**Supplied text**
De Cotret sees an opportunity to take action now given the “unprecedented” level of agreement across all levels of government that transportation problems must be dealt with since congestion hurts competitiveness.
Even the auto sector knows it’s not business as usual, she said, as research has shown ride sharing and car sharing make car ownership less attractive to younger people.
But instead of pitting private cars against public transit, there’s a shift toward making both private and public options part of mobility solutions.
Based on Deloitte’s global research, cities that best advance their transportation goals are ones with a clear vision and alignment between transit operators and policy-makers.
“The one thing I don’t think we as a nation can afford in our major urban centres today is to get disrupted by misalignment between government constituencies on the fact we have a problem to solve,” de Cotret said.
The problem is as political as it is personal. Canada and North America, in general, are car-centric cultures where people are accustomed to using the roads for “free,” overlooking the infrastructure and maintenance costs that are baked into taxes.
But, most of all, people value time, and driving remains the fastest way to travel for the majority of commuters, according to Statistics Canada’s 2016 census data. On average, it’s 20 minutes faster to travel by car, truck or van to work than it is to hop on public transit.
It takes an average of 24 minutes to drive to work in a private vehicle, versus a 44-minute trip on a crowded bus or subway, so it’s no wonder three-quarters of Canadian commuters grab their car keys. Sure, biking or walking is on average 10-15 minutes faster than driving in the biggest cities, but only seven per cent of people commute using active transport.
Yet we also collectively ignore how we personally slow down the road network when we get in a car.
“Motorists perceive themselves as the victims of congestion,” Transport Canada mulled in a 2006 report (based on data from 2002), the last time the federal government attempted to quantify nationwide congestion costs.
Back then, the federal agency pegged the cost of typical dayto-day congestion, unanticipated delays such as accidents or construction, incrementally wasted fuel and greenhouse-gas emissions at a combined $4.4 billion to $6.7 billion.
According to a 2008 Metrolinx report using 2006 data, the annual estimated cost to the Greater Toronto Area is about $6 billion, with that figure expected to balloon to $15 billion by 2031. In 2013, C.D. Howe Institute estimated an additional regional cost of $1.5 billion to $5 billion because congestion can prevent people from taking trips that otherwise could have resulted in collaboration or productivity.
Given the range of estimates, existing data on cumulative costs may be unsatisfying, but it’s clear that congestion costs the economy billions of dollars annually, and it’s only going to get worse as the population grows.

**Task instructions**
In the traffic congestion text, what is the average time to drive to work in a private vehicle?

**Data excerpt**
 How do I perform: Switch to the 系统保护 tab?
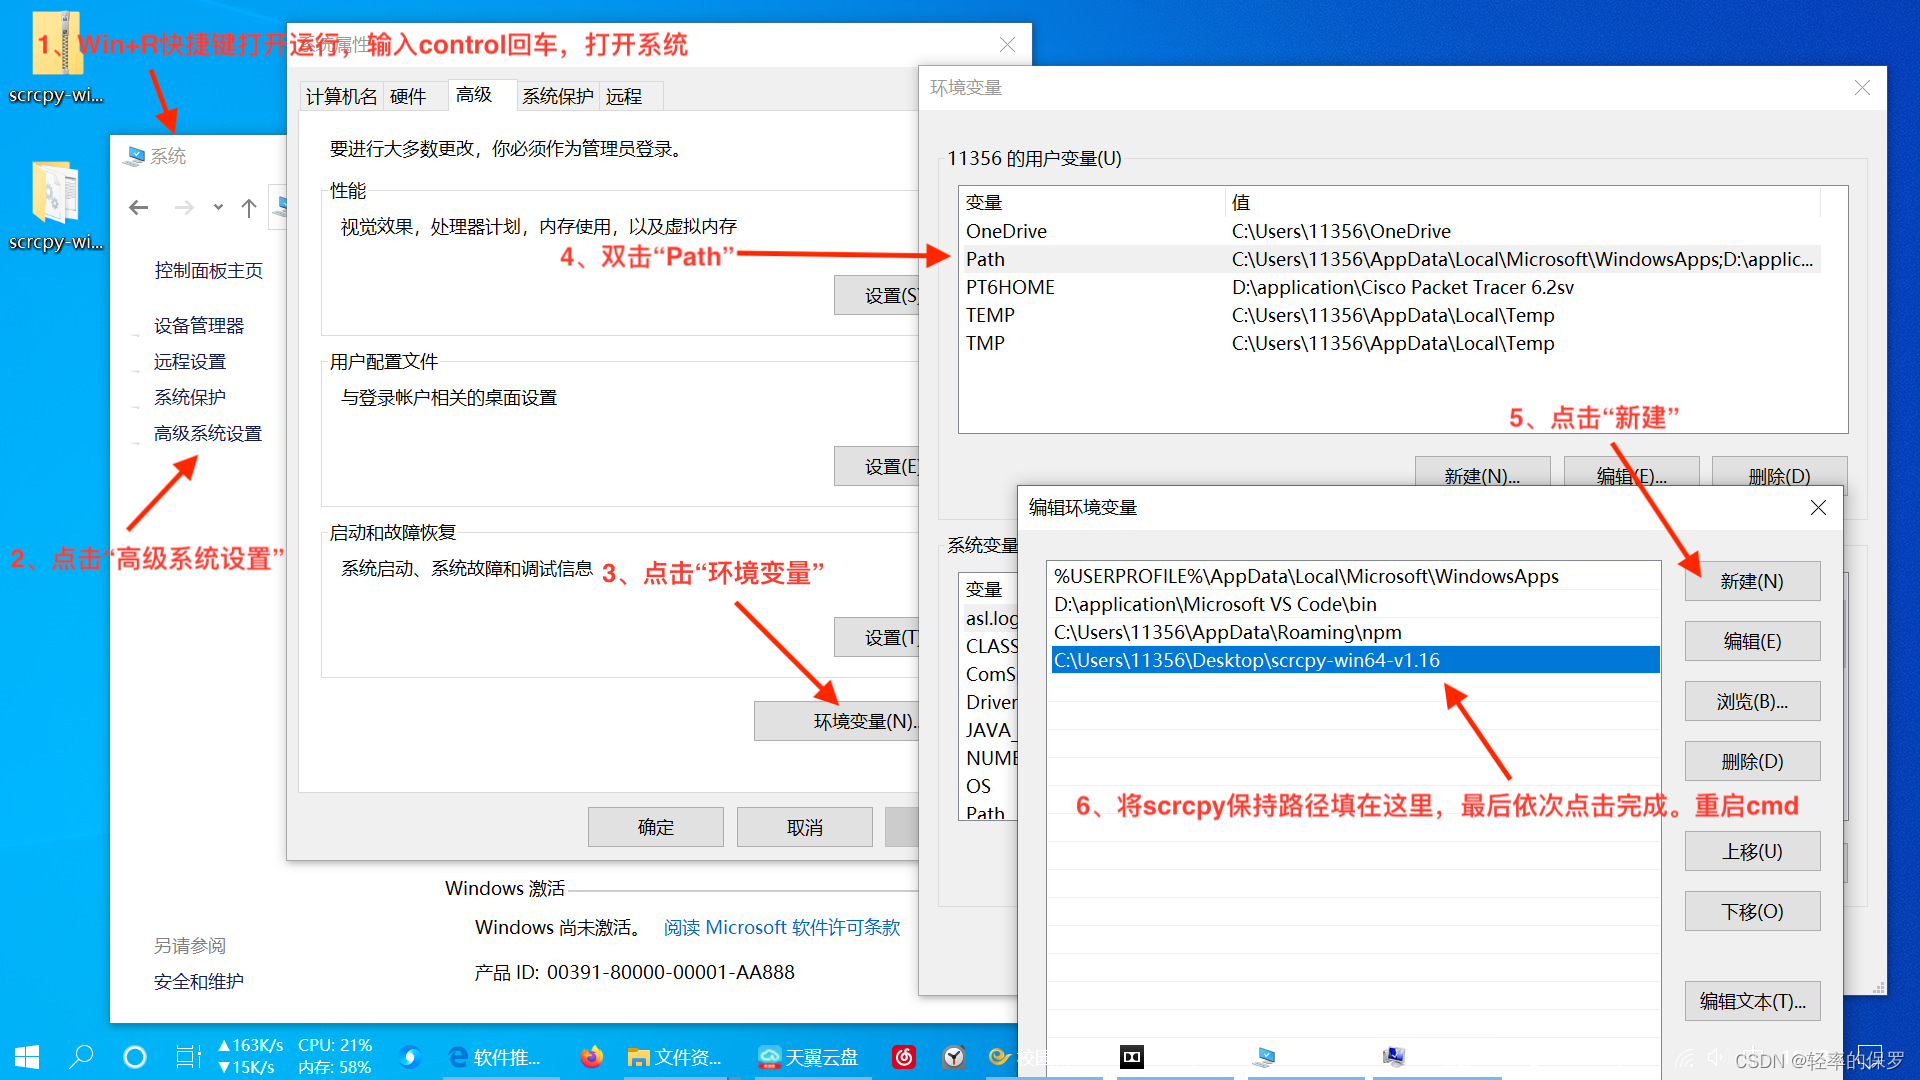[x=557, y=96]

**Response to the task**
24 minutes